Your task :: Leaving the pictures aside, repeat the entries exactly.

Records to use ::
══════

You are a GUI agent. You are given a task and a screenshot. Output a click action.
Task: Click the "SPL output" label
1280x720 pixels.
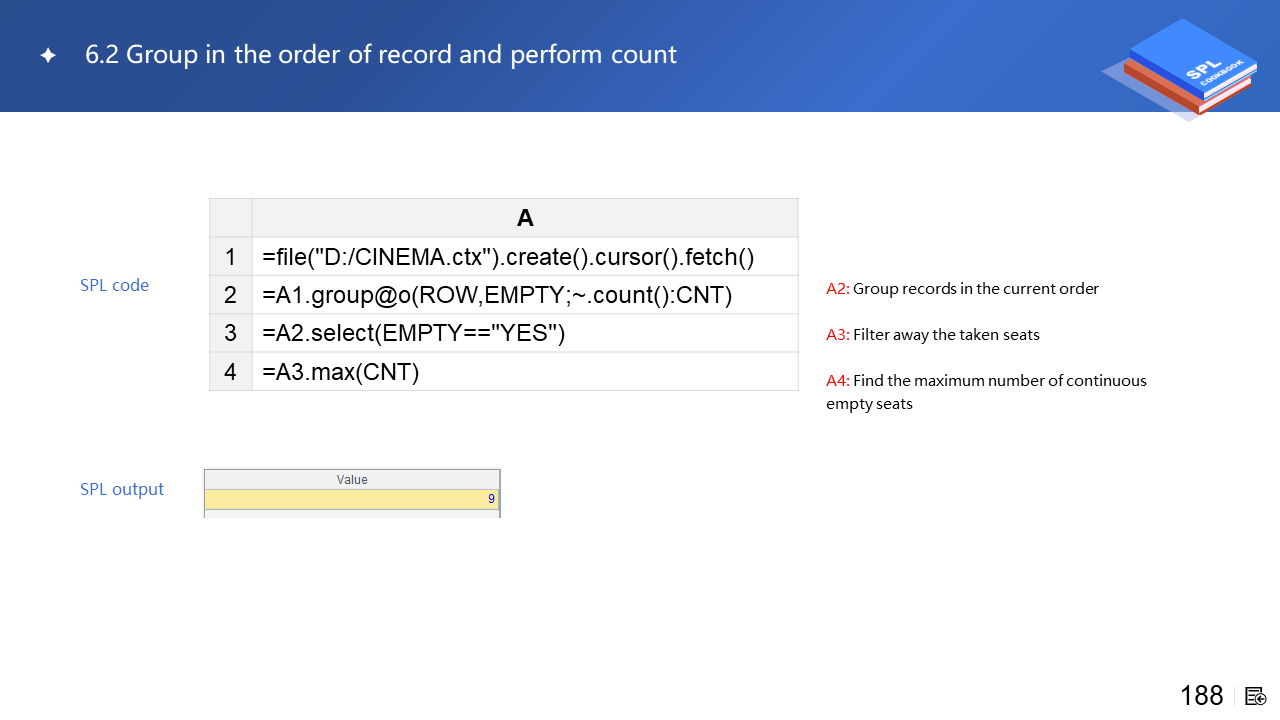[122, 489]
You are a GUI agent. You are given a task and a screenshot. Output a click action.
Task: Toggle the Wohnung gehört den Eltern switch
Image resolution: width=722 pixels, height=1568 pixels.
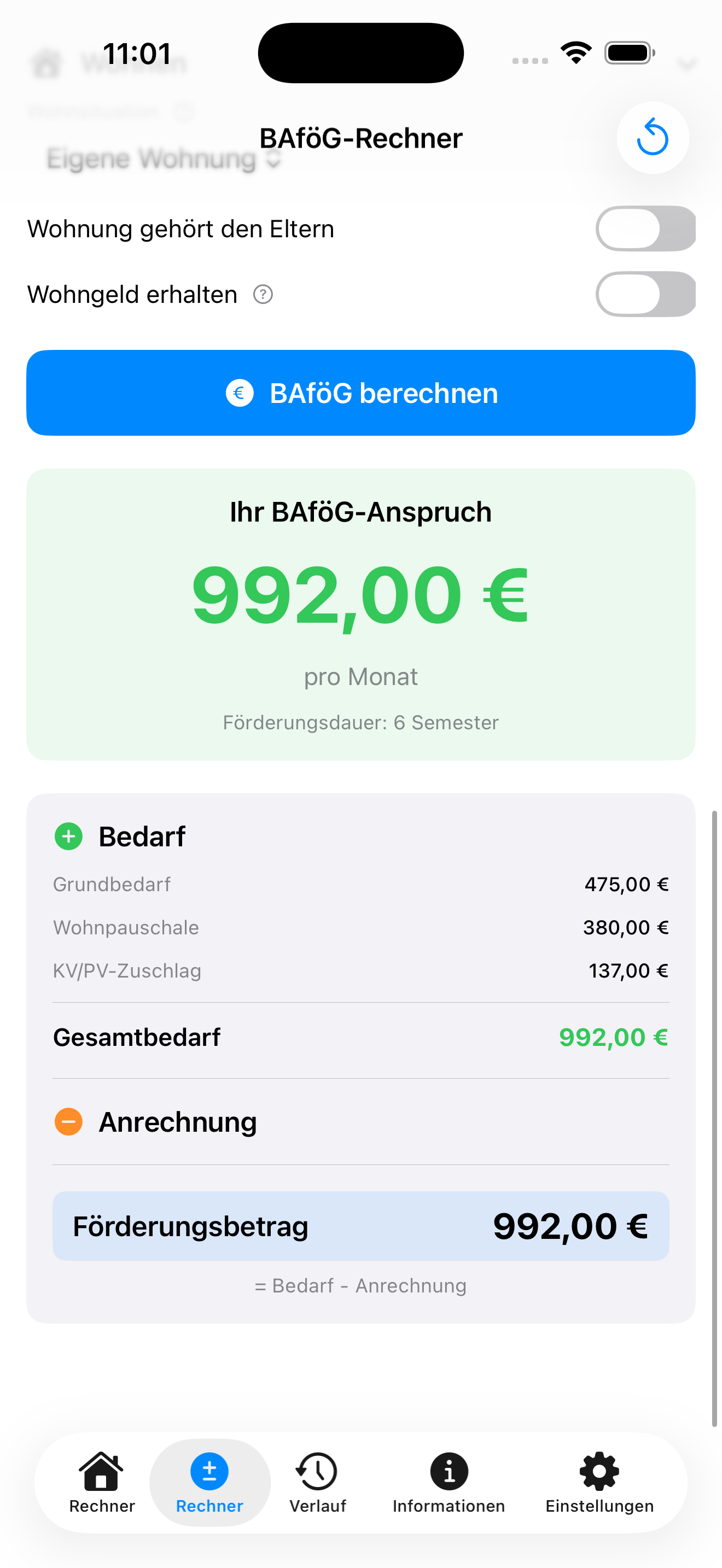[645, 229]
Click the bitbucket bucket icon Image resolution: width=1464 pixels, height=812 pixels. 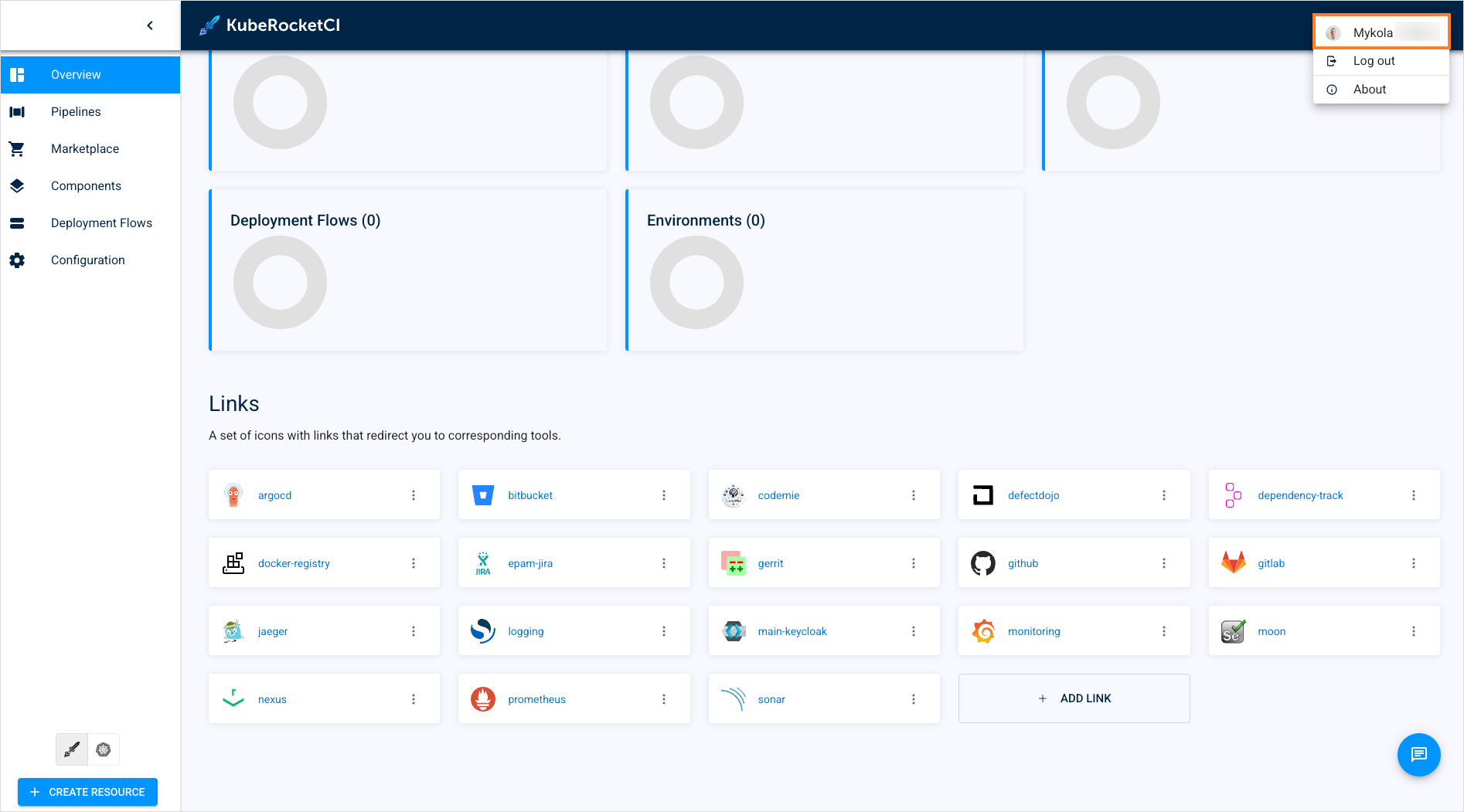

══════

Response ::
You are a GUI agent. You are given a task and a screenshot. Output a click action.
Task: Click the "SPL output" label
1280x720 pixels.
[122, 489]
You are a GUI agent. You are given a task and a screenshot. Output a click action.
Task: Toggle the Wohnung gehört den Eltern switch
Image resolution: width=722 pixels, height=1568 pixels.
[645, 229]
Click the bitbucket bucket icon Image resolution: width=1464 pixels, height=812 pixels. 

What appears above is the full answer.